## DIRECTIONS FOR THIS TASK:
Leave out the lines before the one with "Image resolution: width=1185"; output that line and all remaining lines of the records exactly.

## SUPPLIED RECORDS:
--------------------------------------------------

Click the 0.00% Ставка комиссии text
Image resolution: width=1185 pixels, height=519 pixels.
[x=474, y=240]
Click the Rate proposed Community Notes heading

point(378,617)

--------------------------------------------------

## ANSWER FOR THE TASK:
Image resolution: width=1185 pixels, height=519 pixels.
[x=474, y=240]
Click the Rate proposed Community Notes heading

point(378,617)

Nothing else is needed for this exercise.